Is it worth representing localities by polygons? • Could be done, but may be too difficult for OBIS to query at this time • Could represent improved precision and accuracy, cf. “point and radius” treatment - but a tool would be needed for data input, unless standard lookup table available (such a tool has been described - see Proctor/Blum/Chaplin, 2001 *), also polygon boundaries would need to be stored in a standard notation (e.g. ISO metadata format) • Value might be questionable, considering the likely precision associated with quoted [marine] localities - how useful is a polygon for “Gulf of xyz” if the exact locality is not known? (Would be different if the data actually were polygon, rather than point data). * “A Software Tool for Retrospectively Georeferencing Specimen Localities using ArcView” - Elizabeth J. Proctor, Stanley D. Blum and George Chaplin (available on the web at http://www.calacademy.org/research/informatics/georef/Main_Pages/2_Background.html)
Some implications for OBIS data storage ... • 1. Store original (“verbatim”) locality information as well as designated lat/long -- may contain important information lost during “translation” (and may also be more precise). OBIS may wish to display it for additional user information if available ?? • ?= Darwin Core “Locality” (or locality + other fields?) -- see below • 2. Designated lat/long and assigned precision would be fundamental parameters for OBIS to query. • 3. Need to consider value of storing/accessing polygons if available (or not bother?) • NB comparison with Darwin Core v2: • Darwin Core has the following “optional” fields available (in addition to lat, long)… • “Continent Ocean” • “Country” (from ISO list) • “State Province” • “County” • “Locality” (place name + optional displacement from…) • “Coordinate Precision” (= radius of circle in meters) • How much of this is relevant to OBIS usage (marine, cf. terrestrial specimens)?
2: Searching the portal by placename • Most gazetteers hold only centre point (lat, long) for any place • Some entries in Alexandria D.L. Gazetteer have bounding box • My “MarLIN” system (+ others in Australia) has bounding box for ~120 pre-defined areas including named ocean/seas, etc., e.g. ...

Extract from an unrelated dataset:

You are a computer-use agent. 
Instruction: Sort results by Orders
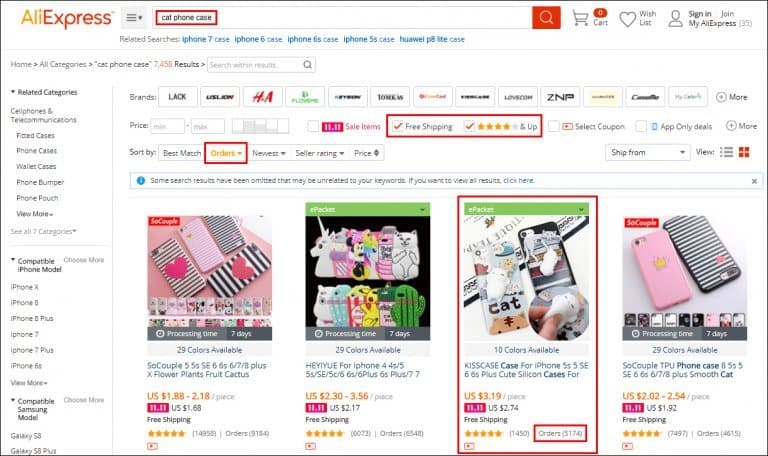pos(226,153)
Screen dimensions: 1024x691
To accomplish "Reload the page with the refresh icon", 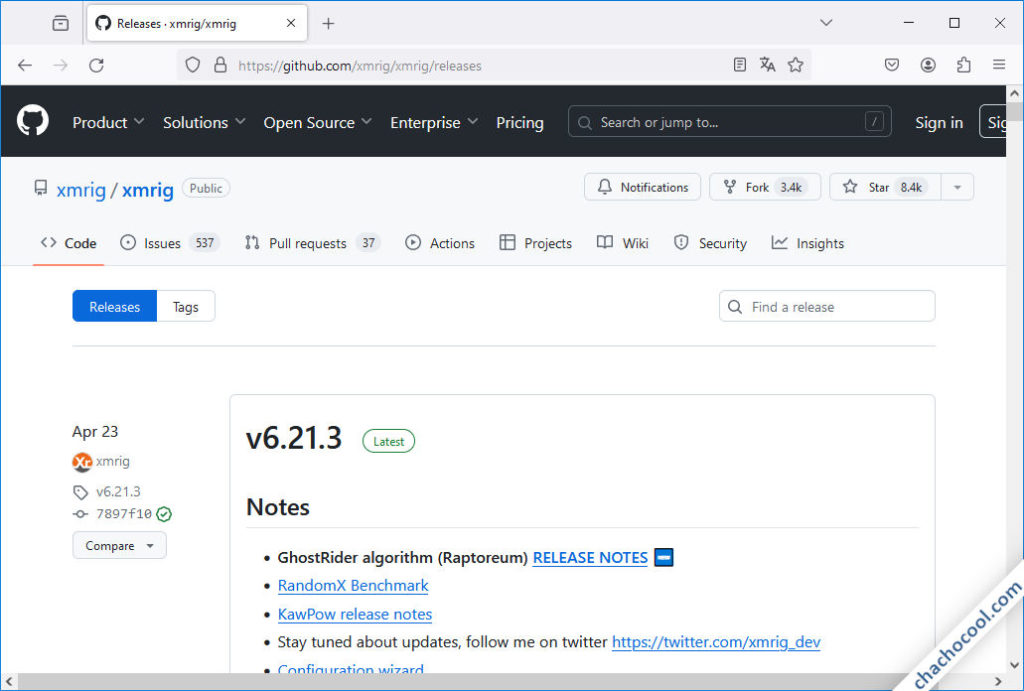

Available alternatives to region representation by bounding box: • Every data point pre-assigned to an item on a controlled list of named regions (in hierarchy) - then could do text/index search • (similar to e.g. ASFA indexing terms) • More realistic geographic “footprint” stored for each defined region - either: • Centre point and radius (probably not ideal) • True polygon (requires GIS back end for the searching) • C-squares representation (or similar) - multiple small rectangles per region • At present, my own system uses bounding boxes to represent regions, most users seem happy with the approximations required • Suggest OBIS implements rectangle representation as first step, investigate possible improvements/refinements later
Requirement then is to construct a list of geographic search terms to be made available - and to define/store the relevant rectangle for each. • Q1: How big should the list be? (hundred/s, thousand/s …) • Q2: What types of locality should be listed - e.g. • ocean/sea/gulf/bay name • river/estuary name • island/cape/point names (coastal features) • seafloor feature names (seamounts, canyons, reefs) • political/administrative entities e.g. country, state names • coastal city names … (list soon gets long!) • Comment: could eventually envisage more complex queries with full GIS capability, e.g. “within x miles of named region y” (although probably not at this time) • OBIS would need to expend some resources to build such a list, unless available from a public/commercial source (e.g. as vector data from which rectangles could easily be calculated).